Akamai’s state of the internet survey is the most comprehensive global snapshot of internet performance you’ll find. So if your country (or state) is falling behind, you can see how. These days, the survey even comes with its own app.

The just-published summary for Q4 2015 shows a 23 per cent year-on-year gain in connection speeds to 5.6Mbit/s, with leaps in mobile data taking the refit. Seven per cent of IP addresses connecting to Akamai have a throughput of at least 25Mbit/s.

Surprisingly, the UK registered the fastest mobile connection speeds of 26.8Mbit/s, while Australia and Finland have the most complete basic data coverage of 4Mbit/s. Australia can also boast the fastest peak mobile data performance, but its fixed line broadband is going backwards. (Expensively.)

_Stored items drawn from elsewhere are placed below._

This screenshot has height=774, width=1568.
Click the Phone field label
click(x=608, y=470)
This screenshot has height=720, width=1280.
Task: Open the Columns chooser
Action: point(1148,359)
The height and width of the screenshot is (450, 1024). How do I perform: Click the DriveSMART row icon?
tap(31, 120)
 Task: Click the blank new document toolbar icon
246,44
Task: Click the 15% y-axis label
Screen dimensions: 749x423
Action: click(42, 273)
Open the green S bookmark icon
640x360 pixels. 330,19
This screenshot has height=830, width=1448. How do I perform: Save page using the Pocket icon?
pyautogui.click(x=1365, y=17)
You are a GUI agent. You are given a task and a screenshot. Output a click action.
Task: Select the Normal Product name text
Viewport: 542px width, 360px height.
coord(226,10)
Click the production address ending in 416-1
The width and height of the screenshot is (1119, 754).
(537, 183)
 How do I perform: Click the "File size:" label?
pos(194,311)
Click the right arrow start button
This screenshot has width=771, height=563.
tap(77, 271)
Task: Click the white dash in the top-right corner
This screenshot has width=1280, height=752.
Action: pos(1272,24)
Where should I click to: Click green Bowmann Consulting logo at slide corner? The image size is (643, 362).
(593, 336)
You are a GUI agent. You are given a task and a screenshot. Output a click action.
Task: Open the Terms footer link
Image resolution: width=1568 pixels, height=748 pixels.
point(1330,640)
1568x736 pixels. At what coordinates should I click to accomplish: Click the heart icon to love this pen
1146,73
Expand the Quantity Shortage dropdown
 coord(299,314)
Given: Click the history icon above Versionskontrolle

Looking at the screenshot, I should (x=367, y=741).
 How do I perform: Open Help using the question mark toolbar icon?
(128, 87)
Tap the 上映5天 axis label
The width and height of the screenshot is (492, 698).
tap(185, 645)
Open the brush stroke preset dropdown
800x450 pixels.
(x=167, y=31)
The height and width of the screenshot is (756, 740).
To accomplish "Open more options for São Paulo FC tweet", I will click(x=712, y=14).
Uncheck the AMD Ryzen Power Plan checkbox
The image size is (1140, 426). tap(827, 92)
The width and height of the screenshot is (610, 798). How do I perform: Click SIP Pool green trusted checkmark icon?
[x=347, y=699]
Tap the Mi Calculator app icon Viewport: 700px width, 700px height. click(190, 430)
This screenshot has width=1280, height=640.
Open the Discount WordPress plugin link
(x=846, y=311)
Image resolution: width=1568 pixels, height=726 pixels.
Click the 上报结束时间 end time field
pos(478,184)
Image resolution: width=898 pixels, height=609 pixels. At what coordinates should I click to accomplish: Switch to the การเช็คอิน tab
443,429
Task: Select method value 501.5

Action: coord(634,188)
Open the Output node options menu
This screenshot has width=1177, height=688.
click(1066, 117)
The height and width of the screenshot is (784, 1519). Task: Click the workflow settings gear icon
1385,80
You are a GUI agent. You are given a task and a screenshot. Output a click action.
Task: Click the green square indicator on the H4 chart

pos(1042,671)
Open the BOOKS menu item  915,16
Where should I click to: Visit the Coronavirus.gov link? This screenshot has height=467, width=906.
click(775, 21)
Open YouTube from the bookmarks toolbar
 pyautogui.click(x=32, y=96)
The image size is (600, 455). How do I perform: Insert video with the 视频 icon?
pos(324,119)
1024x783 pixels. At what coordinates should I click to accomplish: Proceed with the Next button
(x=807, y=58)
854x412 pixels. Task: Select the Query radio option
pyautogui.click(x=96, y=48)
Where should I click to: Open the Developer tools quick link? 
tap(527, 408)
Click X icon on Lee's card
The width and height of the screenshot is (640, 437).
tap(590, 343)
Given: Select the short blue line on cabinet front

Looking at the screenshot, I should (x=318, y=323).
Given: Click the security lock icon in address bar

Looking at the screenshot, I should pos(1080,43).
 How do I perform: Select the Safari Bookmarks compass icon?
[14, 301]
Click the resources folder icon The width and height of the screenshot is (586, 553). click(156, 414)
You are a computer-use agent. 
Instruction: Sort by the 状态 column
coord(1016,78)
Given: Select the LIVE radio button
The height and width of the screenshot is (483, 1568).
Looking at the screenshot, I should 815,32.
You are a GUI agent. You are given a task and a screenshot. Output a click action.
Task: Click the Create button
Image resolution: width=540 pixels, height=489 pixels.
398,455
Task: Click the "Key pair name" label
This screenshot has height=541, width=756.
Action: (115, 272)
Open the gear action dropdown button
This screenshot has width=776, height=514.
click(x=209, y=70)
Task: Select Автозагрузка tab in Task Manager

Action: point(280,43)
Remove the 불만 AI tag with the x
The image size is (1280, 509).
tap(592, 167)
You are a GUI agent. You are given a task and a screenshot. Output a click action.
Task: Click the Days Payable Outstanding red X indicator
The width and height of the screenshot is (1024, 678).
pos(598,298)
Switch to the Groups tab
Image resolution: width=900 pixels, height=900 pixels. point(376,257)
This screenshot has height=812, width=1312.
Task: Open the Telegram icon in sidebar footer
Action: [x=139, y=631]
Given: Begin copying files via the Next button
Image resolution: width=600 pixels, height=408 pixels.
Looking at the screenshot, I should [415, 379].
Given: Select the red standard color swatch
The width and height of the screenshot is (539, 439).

As usual, South Korea and the Nordics lead on adoption and bandwidth - as they always have.

Belgium leads the way with IPv6 adoption, with 37 per cent of connection requests made over IPv6. Verizon Wireless and Belgium's Telenet lead the way.

But wait, … what’s this?

US readers often complain about their fixed broadband coverage - and whinging about your broadband has become the unofficial national pastime. But discount the top tier (South Korea and the Nordics) and the United States comes out pretty well. Akamai has broken down the numbers not by nation-state, but by US state too.

When those are tabulated, four of the top 10 states in the world are US states, along with Washington DC.

Credit to internet greybeard Richard Bennett for joining the dots. “In the US, the diffusion of very high speed broadband is keeping pace with the nations with the very highest speeds,” Bennett concludes.